Skip to content

A set of basic Python scripts to "summarize" tweet information and to download tweet media from your Twitter Archive!

Notifications You must be signed in to change notification settings

ComplexRalex/extract-archive-tweet-media

Folders and files

NameName
Last commit message
Last commit date

Latest commit

 

History

3 Commits
 
 
 
 
 
 
 
 
 
 
 
 

Repository files navigation

EATM

Acronym for eat meat Extract Archive Tweet Media. It's a set of Python scripts to extract basic information about your tweets from your archive.

Features

  • Summarize your tweet database into a CSV file
  • Download all the tweet media you have tweeted/retweeted/replied

Requirements

  • Python 3.10
  • Modules in requirements.txt (version may vary though)
  • Experience using terminal/console

First steps

Twitter Archive

First of, you must request your Twitter Archive, which will be sent to you once it's finished (time varies depending on the amount of data you have).

Extracting tweets

You will soon notice there are three elements inside this archive file.

    Your Twitter Archive
(1) │   Your archive.html
(2) ├───assets
(3) └───data
        │   account-creation-ip.js
        │   ...

-- -- --

SET OF TASKS
**A)** Which Python version does the EATM readme list as a requirement?
**B)** Continue the EATM readme from its last line.

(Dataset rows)
-- -- --

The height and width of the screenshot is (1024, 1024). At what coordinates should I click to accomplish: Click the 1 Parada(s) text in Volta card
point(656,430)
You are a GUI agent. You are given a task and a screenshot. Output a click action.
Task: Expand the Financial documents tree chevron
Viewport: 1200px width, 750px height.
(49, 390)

-- -- --

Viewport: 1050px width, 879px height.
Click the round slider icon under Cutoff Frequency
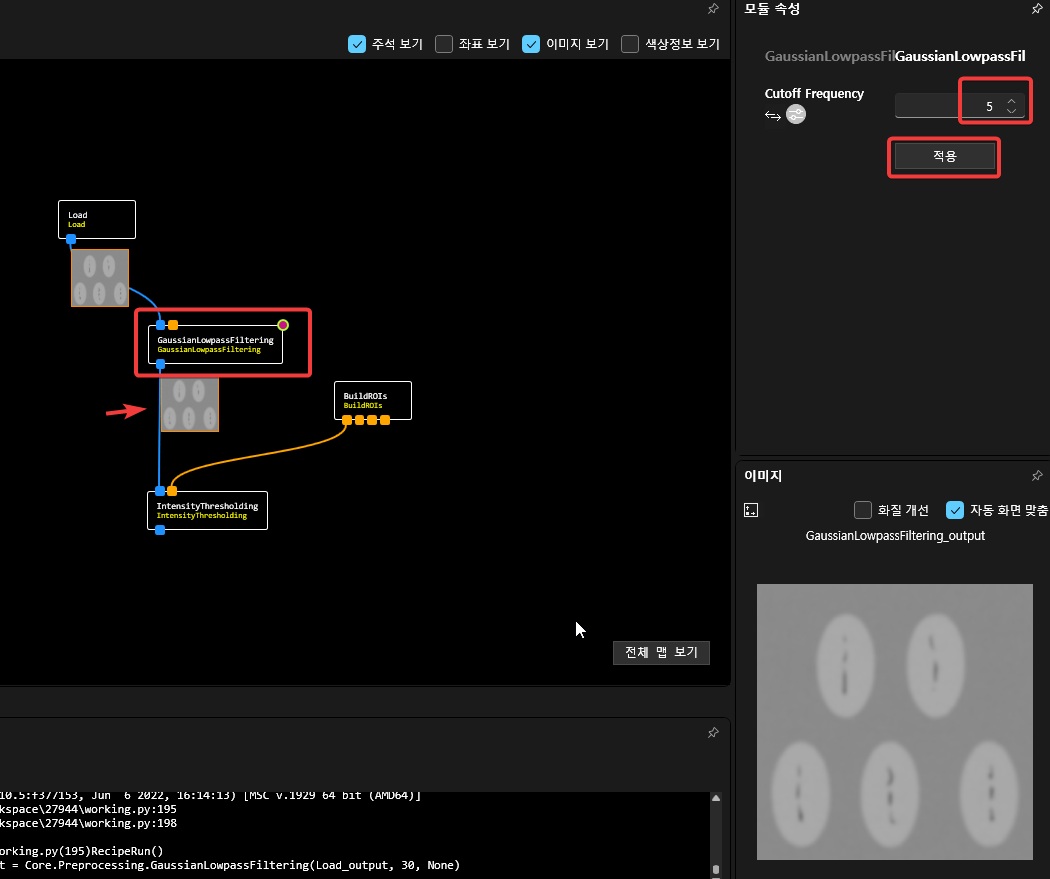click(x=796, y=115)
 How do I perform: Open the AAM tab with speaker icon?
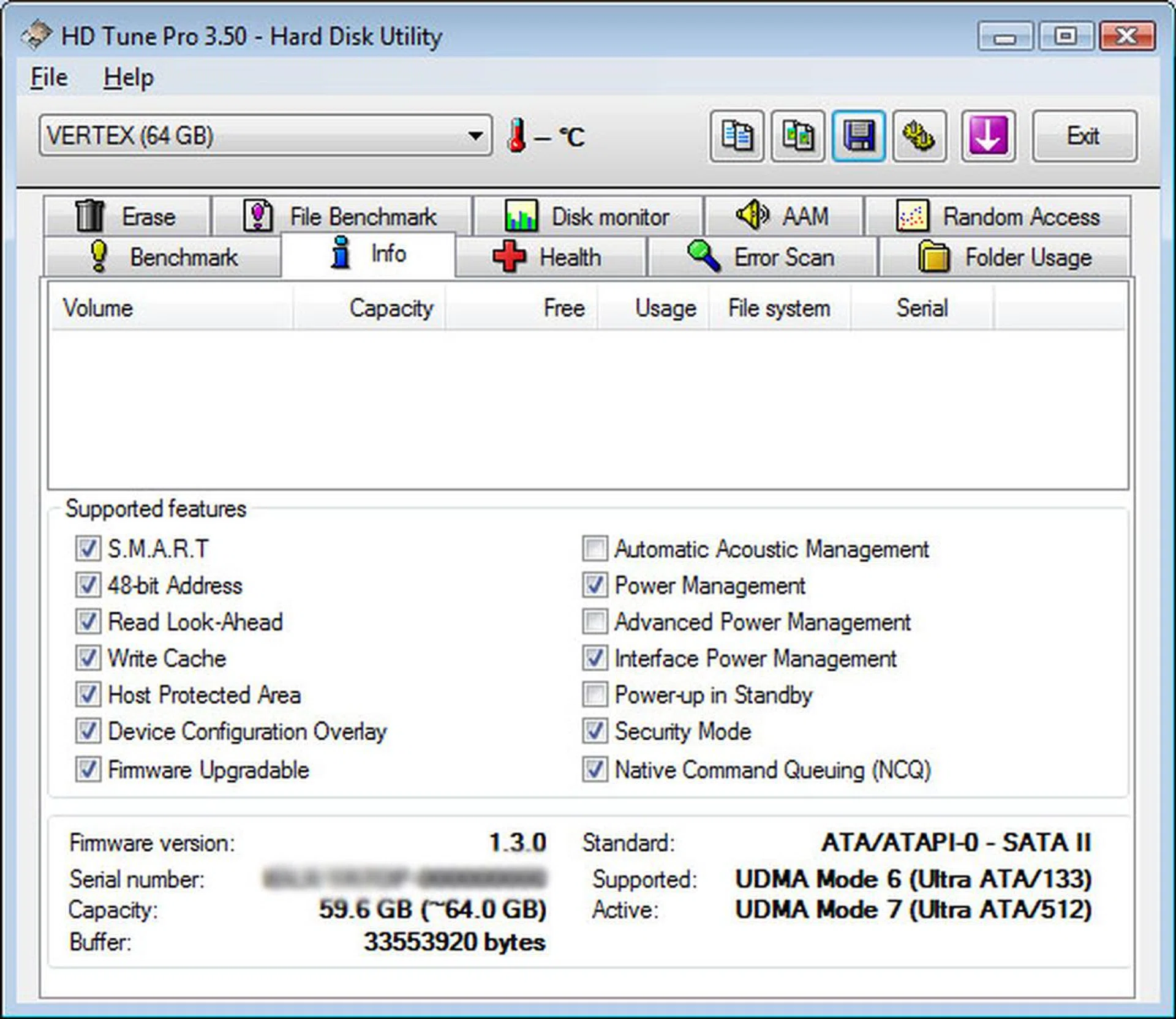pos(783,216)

-- -- --

SOLVED TASKS
**A)** Python 3.10

**B)**
(>)     │   tweets.js
        │   ...
        │   verified.js
        │   
        ├───community_tweet_media
        ├─── - - -
        └───tweets_media

Go inside the data folder, and copy the tweets.js file, since is the only one you'll need to use this script.

Format file

Despite the extension, this file could be easily "converted" to a JSON file. Consider the file to have a similar structure as the following.

window.YTD.tweets.part0 = [
  {
    "tweet" : {
        ...
    }
  },
]

You only have to delete the first part of the line (the one with window.YTD). After doing so, the result should be like the one below.

[
  {
    "tweet" : {
        ...
    }
  },
]

Finally, change the extension from .js to .json, and then it's ready to go!

Commands

Assuming you've already installed Python, configured a venv, and installed the requirements.txt modules, you can run any of the following three scripts.

Tip. Whenever you are unsure how to run the commands, -h option will be your friend!

get_tweet_csv.py

This script will collect very basic stuff, like tweet_id, tweet_date, tweet_text and tweet_url (among others).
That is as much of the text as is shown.